• **The task**:
When you reach the entries below, transcribe each line word for word.

___ Task inputs

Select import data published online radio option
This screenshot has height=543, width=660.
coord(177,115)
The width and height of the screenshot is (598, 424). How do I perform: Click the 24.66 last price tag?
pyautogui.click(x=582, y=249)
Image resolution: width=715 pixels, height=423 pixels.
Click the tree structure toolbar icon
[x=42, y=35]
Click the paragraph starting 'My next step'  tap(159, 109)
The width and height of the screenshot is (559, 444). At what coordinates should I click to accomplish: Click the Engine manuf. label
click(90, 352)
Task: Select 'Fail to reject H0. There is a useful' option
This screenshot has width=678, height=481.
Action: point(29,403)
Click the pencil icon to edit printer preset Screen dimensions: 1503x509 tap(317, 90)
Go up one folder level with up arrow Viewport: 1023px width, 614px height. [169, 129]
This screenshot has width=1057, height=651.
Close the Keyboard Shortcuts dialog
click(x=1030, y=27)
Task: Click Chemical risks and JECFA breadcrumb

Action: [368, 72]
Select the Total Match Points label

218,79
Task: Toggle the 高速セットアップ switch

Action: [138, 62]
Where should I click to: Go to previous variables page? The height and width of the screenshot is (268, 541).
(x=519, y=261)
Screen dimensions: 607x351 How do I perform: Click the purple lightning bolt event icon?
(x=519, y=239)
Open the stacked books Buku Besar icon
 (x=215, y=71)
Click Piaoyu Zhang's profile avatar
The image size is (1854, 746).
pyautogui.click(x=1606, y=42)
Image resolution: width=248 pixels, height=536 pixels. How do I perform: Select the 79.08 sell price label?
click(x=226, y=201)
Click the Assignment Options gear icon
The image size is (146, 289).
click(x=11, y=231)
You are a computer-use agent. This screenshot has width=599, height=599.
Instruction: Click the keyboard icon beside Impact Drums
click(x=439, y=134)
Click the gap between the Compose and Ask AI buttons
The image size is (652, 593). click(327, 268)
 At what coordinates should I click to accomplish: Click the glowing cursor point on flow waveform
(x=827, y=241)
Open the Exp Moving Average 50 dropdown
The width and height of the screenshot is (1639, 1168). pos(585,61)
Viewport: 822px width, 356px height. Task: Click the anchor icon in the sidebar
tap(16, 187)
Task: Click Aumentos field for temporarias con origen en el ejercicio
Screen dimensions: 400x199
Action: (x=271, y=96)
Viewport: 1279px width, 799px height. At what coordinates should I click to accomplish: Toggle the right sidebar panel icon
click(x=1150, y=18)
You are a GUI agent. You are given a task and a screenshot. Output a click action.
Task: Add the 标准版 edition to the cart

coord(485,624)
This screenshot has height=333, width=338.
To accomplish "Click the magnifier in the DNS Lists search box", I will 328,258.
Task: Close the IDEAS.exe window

______

• **Exercise output**:
Select import data published online radio option
This screenshot has height=543, width=660.
coord(177,115)
The width and height of the screenshot is (598, 424). How do I perform: Click the 24.66 last price tag?
pyautogui.click(x=582, y=249)
Image resolution: width=715 pixels, height=423 pixels.
Click the tree structure toolbar icon
[x=42, y=35]
Click the paragraph starting 'My next step'  tap(159, 109)
The width and height of the screenshot is (559, 444). At what coordinates should I click to accomplish: Click the Engine manuf. label
click(90, 352)
Task: Select 'Fail to reject H0. There is a useful' option
This screenshot has width=678, height=481.
Action: point(29,403)
Click the pencil icon to edit printer preset Screen dimensions: 1503x509 tap(317, 90)
Go up one folder level with up arrow Viewport: 1023px width, 614px height. [169, 129]
This screenshot has width=1057, height=651.
Close the Keyboard Shortcuts dialog
click(x=1030, y=27)
Task: Click Chemical risks and JECFA breadcrumb

Action: [368, 72]
Select the Total Match Points label

218,79
Task: Toggle the 高速セットアップ switch

Action: [138, 62]
Where should I click to: Go to previous variables page? The height and width of the screenshot is (268, 541).
(x=519, y=261)
Screen dimensions: 607x351 How do I perform: Click the purple lightning bolt event icon?
(x=519, y=239)
Open the stacked books Buku Besar icon
 (x=215, y=71)
Click Piaoyu Zhang's profile avatar
The image size is (1854, 746).
pyautogui.click(x=1606, y=42)
Image resolution: width=248 pixels, height=536 pixels. How do I perform: Select the 79.08 sell price label?
click(x=226, y=201)
Click the Assignment Options gear icon
The image size is (146, 289).
click(x=11, y=231)
You are a computer-use agent. This screenshot has width=599, height=599.
Instruction: Click the keyboard icon beside Impact Drums
click(x=439, y=134)
Click the gap between the Compose and Ask AI buttons
The image size is (652, 593). click(327, 268)
 At what coordinates should I click to accomplish: Click the glowing cursor point on flow waveform
(x=827, y=241)
Open the Exp Moving Average 50 dropdown
The width and height of the screenshot is (1639, 1168). pos(585,61)
Viewport: 822px width, 356px height. Task: Click the anchor icon in the sidebar
tap(16, 187)
Task: Click Aumentos field for temporarias con origen en el ejercicio
Screen dimensions: 400x199
Action: (x=271, y=96)
Viewport: 1279px width, 799px height. At what coordinates should I click to accomplish: Toggle the right sidebar panel icon
click(x=1150, y=18)
You are a GUI agent. You are given a task and a screenshot. Output a click action.
Task: Add the 标准版 edition to the cart

coord(485,624)
This screenshot has height=333, width=338.
To accomplish "Click the magnifier in the DNS Lists search box", I will 328,258.
Task: Close the IDEAS.exe window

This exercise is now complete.